Zeytin dalının barışı simgelediğini hemen herkes bilir; fakat neden ve nereden geldiği tam olarak bilinmemektedir. 

Birçok eski hikaye rivayete dayanmaktadır ve doğruluğu tartışılır, elbette zeytin dalının hikayesine gelince gılgamış destanında üç büyük semavi kutsal kitaplarda bahsi geçen ‘’Büyük Tufan ‘’  da rivayete göre Nuh peygamberimiz tufan biraz durulunca geminin güvertesinden beyaz bir güvercin uçurur. Bu beyaz güvercin bir müddet sonra gemiye ağzında zeytin dalıyla döner. Böylece Nuh Peygamber tufanın sona erdiğini ve suların geri çekildiğini anlar. Bu nedenle ağzında zeytin dalıyla beyaz güvercin çağlar boyunca barışın simgesi olarak bilinir.
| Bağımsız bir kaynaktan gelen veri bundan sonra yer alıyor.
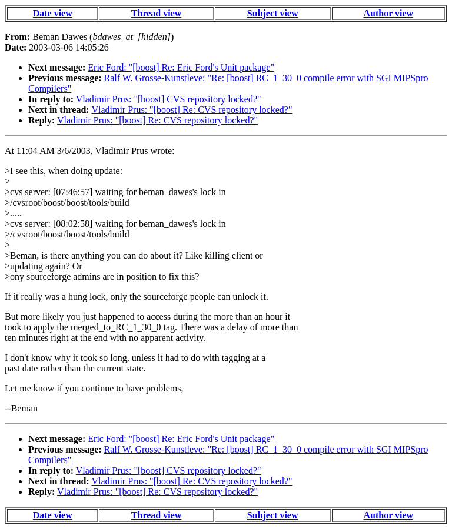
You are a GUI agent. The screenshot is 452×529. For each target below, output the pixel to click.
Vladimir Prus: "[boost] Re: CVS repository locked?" (191, 110)
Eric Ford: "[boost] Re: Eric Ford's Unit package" (181, 67)
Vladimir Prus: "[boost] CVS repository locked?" (168, 99)
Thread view (156, 13)
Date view (52, 13)
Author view (389, 13)
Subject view (272, 13)
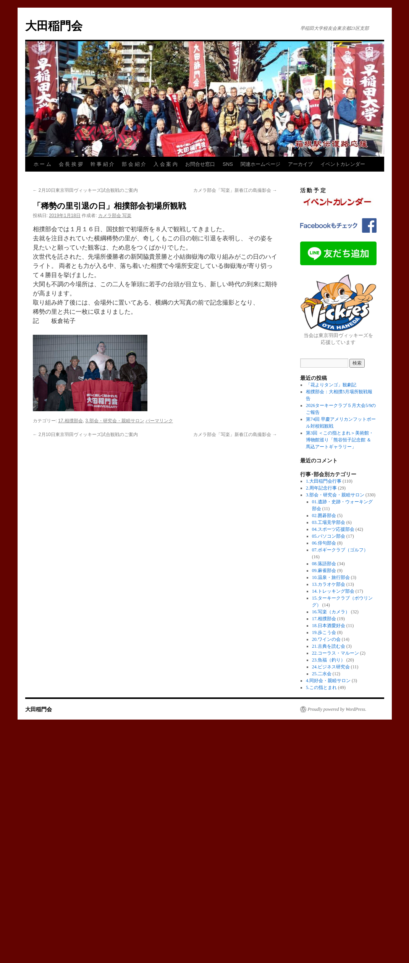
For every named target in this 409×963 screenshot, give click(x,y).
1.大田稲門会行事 (323, 481)
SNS (228, 164)
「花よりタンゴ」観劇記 (331, 384)
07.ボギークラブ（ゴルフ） (340, 550)
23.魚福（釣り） (328, 660)
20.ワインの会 (326, 639)
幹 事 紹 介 (103, 164)
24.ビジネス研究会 (331, 667)
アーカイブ (300, 164)
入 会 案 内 (166, 164)
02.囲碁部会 (324, 515)
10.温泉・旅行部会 (331, 577)
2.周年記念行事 (321, 488)
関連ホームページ (260, 164)
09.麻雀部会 (324, 570)
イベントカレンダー (342, 164)
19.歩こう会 (324, 632)
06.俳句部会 (324, 543)
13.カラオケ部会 (328, 584)
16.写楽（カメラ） (331, 611)
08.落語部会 (324, 563)
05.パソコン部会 (328, 536)
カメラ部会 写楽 (114, 215)
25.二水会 (321, 673)
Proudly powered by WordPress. (337, 709)
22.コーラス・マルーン (335, 653)
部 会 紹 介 (134, 164)
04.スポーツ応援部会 (333, 529)
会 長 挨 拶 (71, 164)
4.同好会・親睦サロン (328, 680)
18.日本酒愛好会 (328, 625)
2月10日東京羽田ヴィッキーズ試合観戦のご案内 (85, 190)
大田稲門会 (53, 25)
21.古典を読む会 (328, 646)
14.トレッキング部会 (333, 591)
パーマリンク (159, 420)
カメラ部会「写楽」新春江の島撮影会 (235, 190)
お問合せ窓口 (200, 164)
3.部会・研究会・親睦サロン (115, 420)
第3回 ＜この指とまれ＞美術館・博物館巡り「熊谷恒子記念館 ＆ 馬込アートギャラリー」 (339, 439)
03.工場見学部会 (328, 522)
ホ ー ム (42, 164)
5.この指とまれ (321, 687)
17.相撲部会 (70, 420)
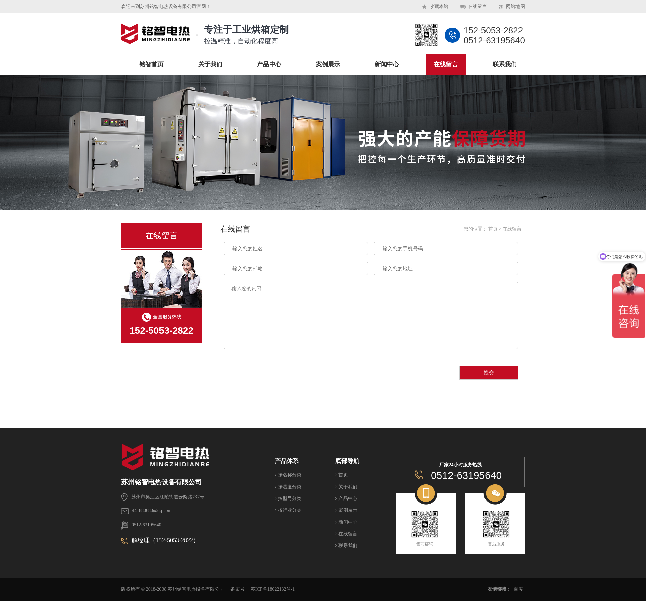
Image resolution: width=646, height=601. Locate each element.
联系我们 (347, 545)
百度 (518, 589)
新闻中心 (347, 522)
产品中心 (347, 498)
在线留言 (477, 6)
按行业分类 (289, 510)
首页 (493, 229)
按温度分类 (289, 486)
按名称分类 (289, 475)
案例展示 (347, 510)
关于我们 (347, 486)
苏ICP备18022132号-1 (273, 589)
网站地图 (515, 6)
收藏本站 (439, 6)
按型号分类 (289, 498)
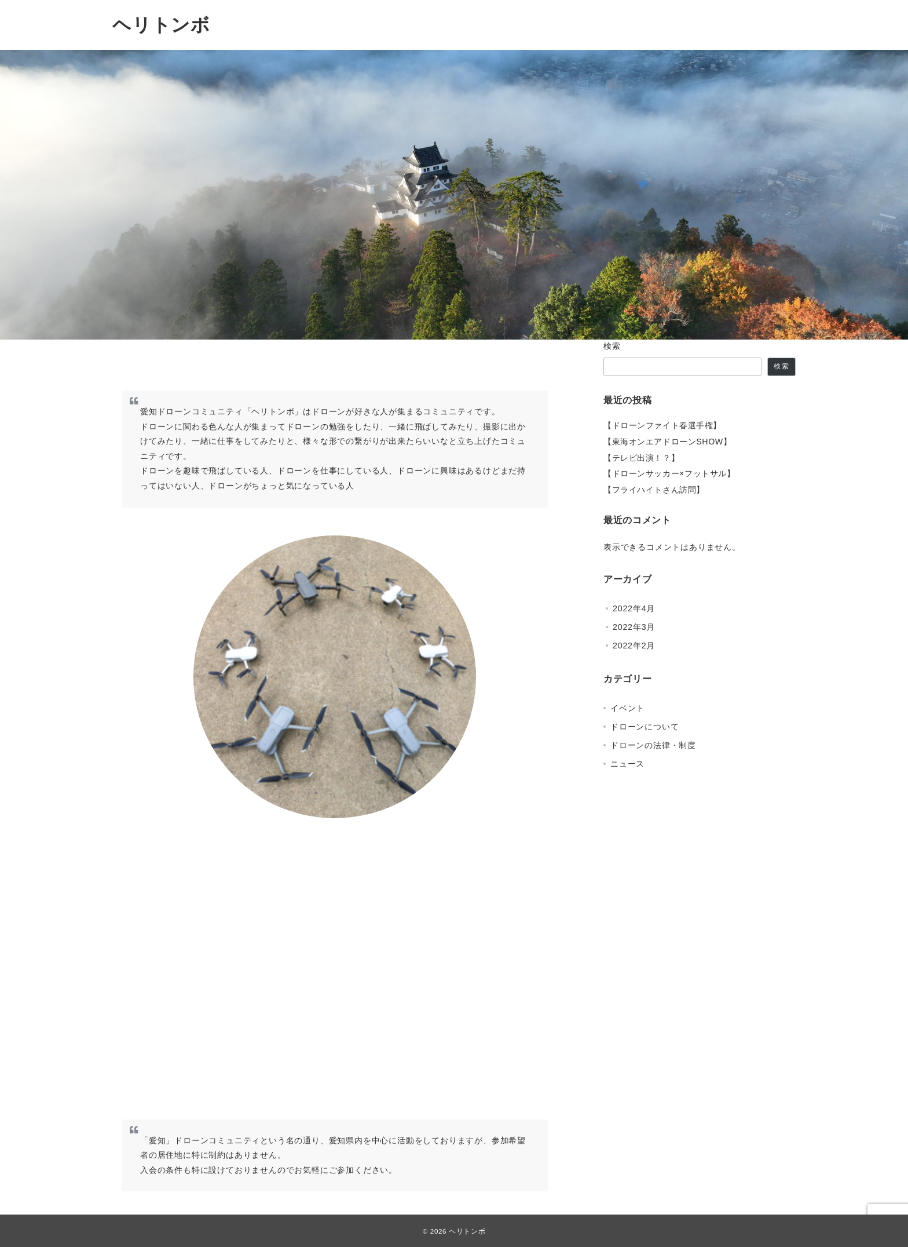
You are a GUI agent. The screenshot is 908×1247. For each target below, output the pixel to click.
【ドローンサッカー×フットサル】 (669, 473)
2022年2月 (634, 645)
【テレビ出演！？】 (641, 457)
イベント (627, 708)
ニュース (627, 763)
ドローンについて (644, 726)
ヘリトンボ (161, 24)
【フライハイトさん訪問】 (654, 489)
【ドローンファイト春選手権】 (662, 425)
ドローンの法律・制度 (653, 745)
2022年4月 (634, 608)
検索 (612, 346)
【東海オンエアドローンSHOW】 (667, 441)
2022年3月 (634, 627)
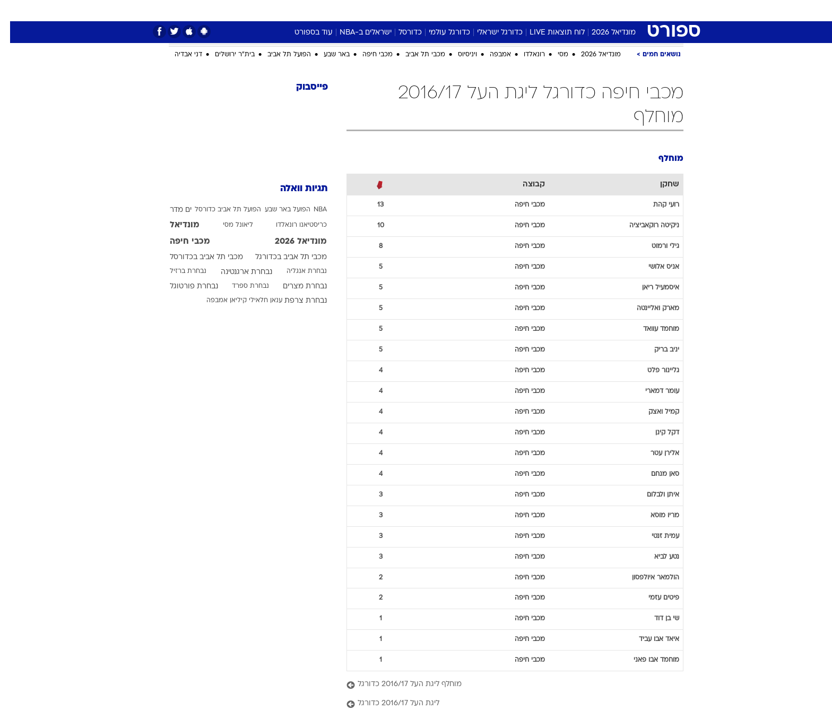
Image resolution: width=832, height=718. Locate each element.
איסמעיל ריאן (650, 288)
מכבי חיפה (367, 55)
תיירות (353, 10)
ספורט (588, 10)
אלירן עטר (654, 453)
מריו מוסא (654, 515)
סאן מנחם (655, 474)
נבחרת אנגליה (296, 271)
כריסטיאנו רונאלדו (291, 225)
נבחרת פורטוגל (184, 286)
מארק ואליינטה (648, 308)
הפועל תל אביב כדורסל (218, 210)
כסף (450, 10)
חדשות (624, 10)
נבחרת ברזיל (178, 271)
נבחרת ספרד (240, 286)
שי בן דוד (656, 619)
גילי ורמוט (655, 246)
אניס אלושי (653, 267)
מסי (553, 55)
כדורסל (400, 32)
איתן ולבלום (653, 495)
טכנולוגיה (314, 10)
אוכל (422, 10)
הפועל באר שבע (277, 210)
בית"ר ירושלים (225, 55)
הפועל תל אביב (279, 55)
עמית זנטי (655, 536)
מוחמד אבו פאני (646, 660)
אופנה (274, 10)
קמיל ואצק (653, 412)
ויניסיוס (457, 55)
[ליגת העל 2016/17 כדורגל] (504, 704)
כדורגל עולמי (439, 32)
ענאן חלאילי (255, 300)
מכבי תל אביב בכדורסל (196, 257)
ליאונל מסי (228, 225)
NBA (310, 210)
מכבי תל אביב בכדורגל (281, 257)
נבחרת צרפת (295, 300)
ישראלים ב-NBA (356, 32)
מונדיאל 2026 (604, 32)
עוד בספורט (303, 32)
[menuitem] (617, 10)
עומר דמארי (652, 391)
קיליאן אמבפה (216, 300)
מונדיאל (551, 10)
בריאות (389, 10)
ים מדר (170, 210)
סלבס (479, 10)
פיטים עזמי (653, 598)
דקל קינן (657, 433)
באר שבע (327, 55)
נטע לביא (656, 557)
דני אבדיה (178, 55)
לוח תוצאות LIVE (547, 32)
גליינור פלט (653, 370)
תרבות (513, 10)
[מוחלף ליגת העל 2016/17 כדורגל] (504, 684)
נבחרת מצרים (295, 286)
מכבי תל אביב (415, 55)
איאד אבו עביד (649, 639)
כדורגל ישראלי (490, 32)
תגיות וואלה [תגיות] (294, 188)
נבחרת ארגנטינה (236, 272)
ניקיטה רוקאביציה (644, 226)
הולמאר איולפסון (645, 578)
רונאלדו (524, 55)
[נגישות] (14, 11)
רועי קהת (656, 205)
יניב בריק (656, 350)
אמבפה (490, 55)
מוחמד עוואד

Ege bölgesinin büyük bir bölümünü kapsar zeytin ağaçları Türkiye’ye gelir olarak çok büyük katkısı vardır. Dünya çapında zeytin yetiştiriciliğinde 4. Sırada yer almaktayız.  Türkiye’de üretim yapan bölgeler arasında 1. Sırada ege bölgesi gelmektedir. Türkiye zeytin üretiminde 2012 yılı içerisinde zeytin sofralık olarak 550.000 ton ve zeytinyağlık olarak 1.220.000 ton üretim elde edilmiştir. Zeytin ağaçlarından sofralarımıza siyah ve yeşil sele zeytinleri yerini almaktadır. Yemeklerimize o güzel zeytinlerin sızma zeytinyağları apayrı bir tat katmaktadır.  Besin değeri oldukça yüksek olan zeytin 100 gr da 170 kcal içermektedir. Zeytin cinsine göre rengi çeşitlilik göstermektedir; koyu kahverengi, yeşil, koyu mor, siyah ve kül rengi gibi. 
Memecik zeytini ege bölgesinde oldukça yaygın yetişen bir çeşittir, kuraklığa dayanıklıdır. Siyah ve yeşil salamuralık olarak yetiştirilse de yağ elde etmek için oldukça uygundur. Yaklaşık olarak yağ oranı %28’ dir. Ayvalık (Edremit) zeytini yapı olarak kuraklığa karşı çok hassas bir çeşittir. Yetiştiricilik olarak yağ üretiminde kullanılsa da zeytinleri pembeleştiğinde salamura olarak da kullanılmaktadır. Ayvalık zeytininin yağ oranı %24’dür. Domat cinsi zeytin ülkemizin en iyi salamuralık yeşil zeytin çeşididir. Domat zeytin yapı olarak çok kuvvetlidir. Killi toprak ve suya çok ihtiyaç duyan domat zeytin ağacının yağ oranı yaklaşık olarak %23’dür. Siyah zeytinlerin incisi gemlik zeytini, ege bölgesinin göz bebeği gibidir. Salamuralık olarak üretilen gemlik zeytini yağ oranı bakımından da oldukça zengindir, %30 civarında bir yağ oranına sahip olan gemlik zeytini yüksek neme ve soğuğa dayanıklıdır. Zeytin ile ilgili bilinmesi gereken en önemli kısım zeytin çekirdeği ne kadar küçük ise zeytinin cinsi de bir o kadar kalitelidir.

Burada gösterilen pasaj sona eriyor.